LAKE MARY, FL. When a state inspector walked into Hangry Bison at 951 Market Promenade Ave on May 18, 2026, they found a restaurant with no written employee health policy, no system for workers to report illness symptoms, and no procedures in place to destroy parasites in fish and meat. They cited seven high-severity violations and one intermediate. Then they left the restaurant open.
The parasite destruction failure stands out. Without proper freezing protocols or verified cooking temperatures, parasites including Anisakis in fish and Trichinella in pork survive and reach the customer's plate. Hangry Bison serves a menu built around meat. The inspector documented that the facility was not following required parasite destruction procedures.
What Inspectors Found
The illness policy violations go together and compound each other. Hangry Bison had no written employee health policy, meaning workers had no formal guidance on when to stay home. And the inspector documented that employees were not reporting illness symptoms. Without reporting, a worker with Norovirus, Salmonella, or Hepatitis A handles food and surfaces, and no policy requires them to disclose it or stop working.
Food contact surfaces were not properly cleaned or sanitized. Cutting boards, prep surfaces, and equipment that touch raw meat become transfer points for bacteria when sanitization breaks down.
Toxic chemicals were improperly stored or labeled near food. Mislabeled or misplaced chemicals can contaminate food directly, and in a kitchen without an active manager on site, that risk goes unmanaged.
There was also no consumer advisory posted for raw or undercooked menu items. Customers who are elderly, pregnant, or immunocompromised have no warning that certain dishes carry elevated risk. The restaurant serves items that require that disclosure.

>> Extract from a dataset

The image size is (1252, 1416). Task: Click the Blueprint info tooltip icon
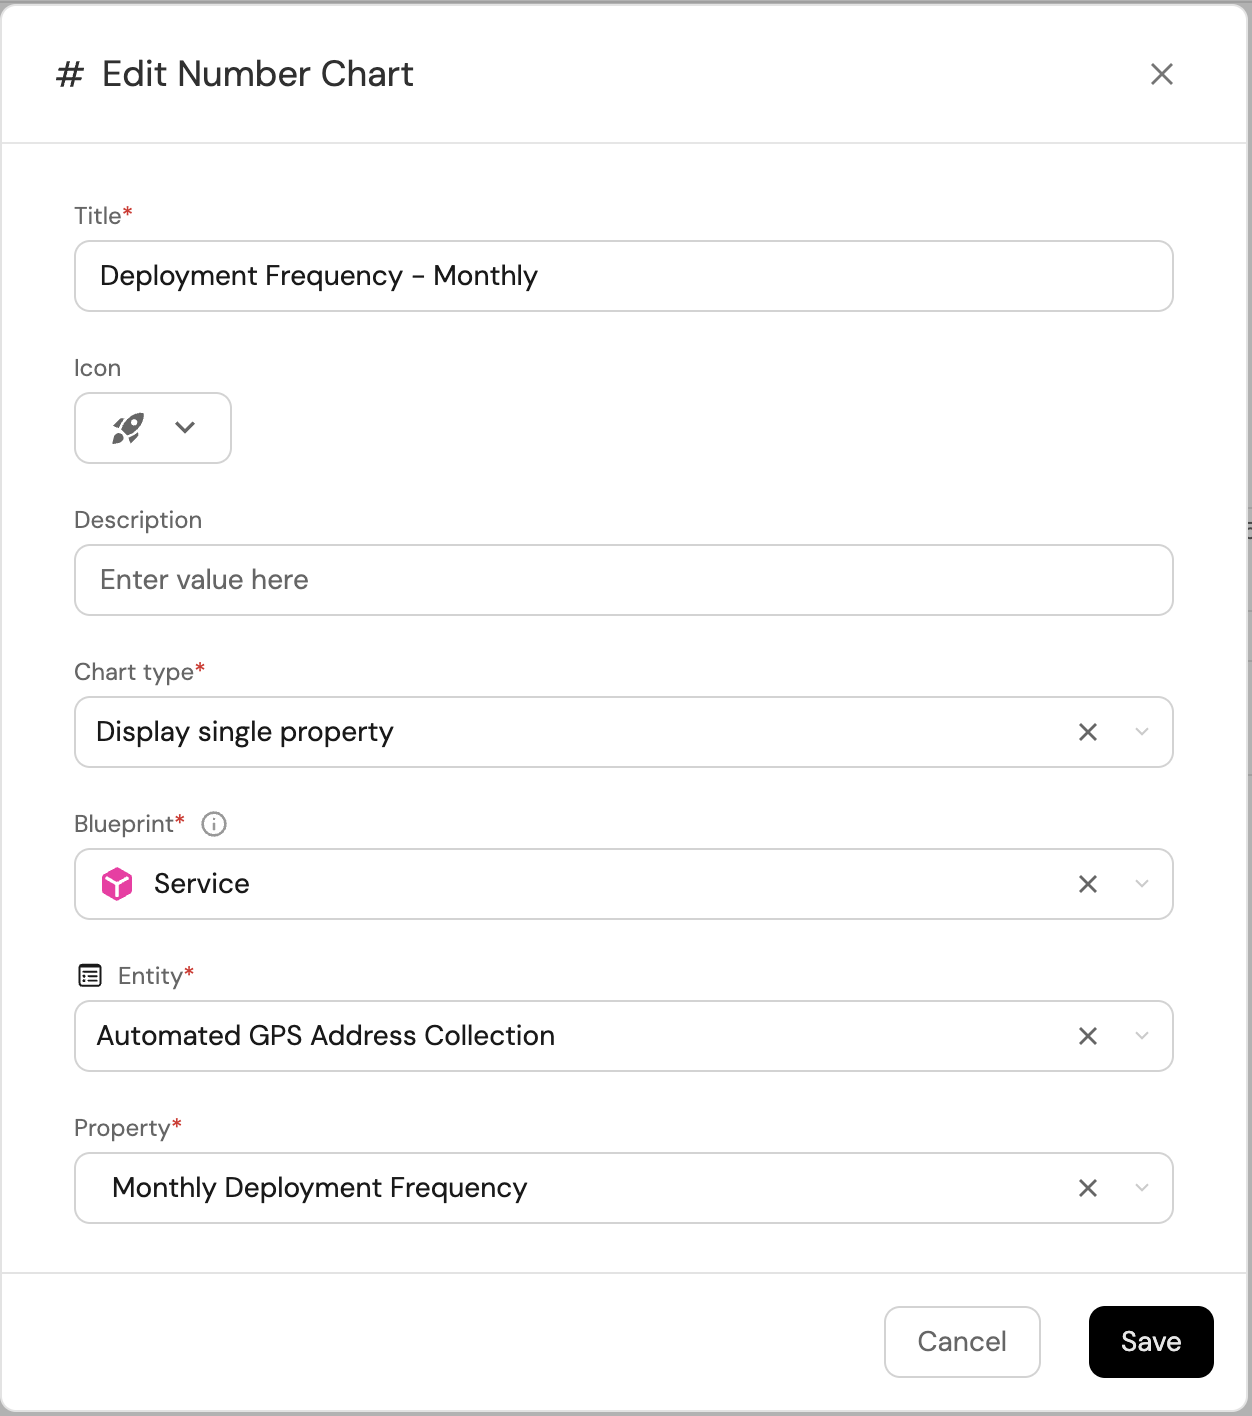[214, 824]

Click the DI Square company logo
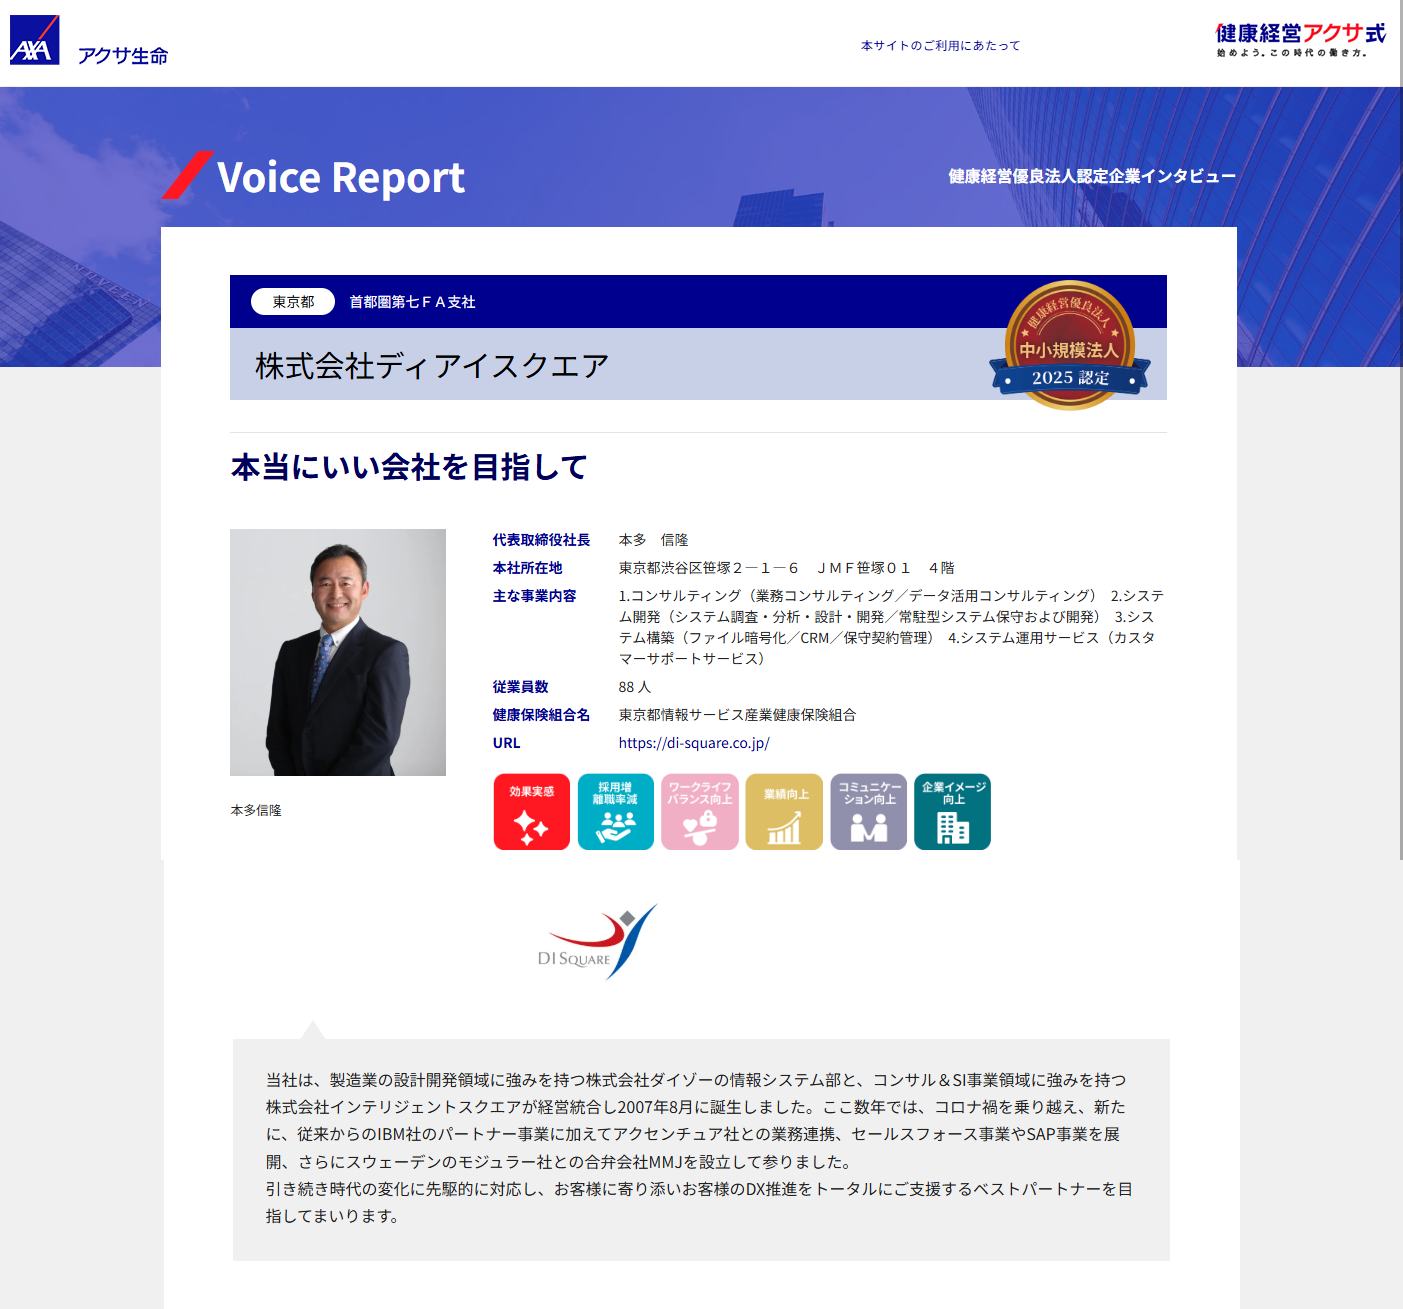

The intermediate violation, improper sewage or wastewater disposal, rounds out a picture of a facility where basic operational controls had broken down on the same day.
What These Violations Mean
The absence of an employee health policy is not a paperwork technicality. It is the foundational control that stops a sick worker from triggering a multi-victim outbreak. Norovirus alone causes roughly 20 million illnesses in the United States each year, and food workers are a primary transmission vector. When Hangry Bison had no policy and employees were not reporting symptoms, there was no mechanism to identify a sick worker before they handled food served to customers in the Market Promenade dining area.
Parasite destruction is a specific, documented process. Fish served raw or undercooked must be frozen to prescribed temperatures for a minimum period to kill Anisakis and related parasites. Pork and game meat carry Trichinella. Skipping these steps does not change how the food looks or smells, so a customer has no way to detect the risk.
Improperly stored or unlabeled toxic chemicals near food represent a different category of danger entirely. Chemical contamination, unlike bacterial illness, can cause acute poisoning with rapid onset. In a kitchen where the person in charge was not present or not performing supervisory duties, a mislabeled container is a hazard with no one positioned to catch it.
The sewage violation adds a layer that is difficult to overstate. Improper wastewater disposal creates pathways for fecal contamination to reach food preparation surfaces. Combined with food contact surfaces that were not properly sanitized, the facility had two simultaneous routes for contamination to travel from waste to food.
The Longer Record
Hangry Bison Inspection History
Hangry Bison has 21 inspections on record and 141 total violations documented across those visits. The May 2026 inspection was not an isolated bad day.
In November 2025, inspectors cited 10 high-severity violations and 4 intermediate violations in a single visit. A follow-up inspection six days later still found 1 high-severity violation remaining. The restaurant has never been emergency-closed despite that November 2025 tally and the seven high-severity violations found this month.
The facility did pass a clean inspection in May 2025 with zero high-severity or intermediate violations. That makes the pattern more difficult to read as simple negligence and more consistent with a facility that can meet standards when it chooses to, or when it is prepared for scrutiny, but does not sustain those standards.
Prior inspections in 2022, 2021, and 2020 each produced high-severity violations. The categories shift across inspections, but the recurrence of serious citations across six years and 21 inspections is documented in the state record.
Still Open
Seven high-severity violations, including failures on parasite destruction, illness reporting, chemical storage, and wastewater disposal, did not result in an emergency closure order on May 18, 2026. Hangry Bison remained open for business at the Market Promenade in Lake Mary.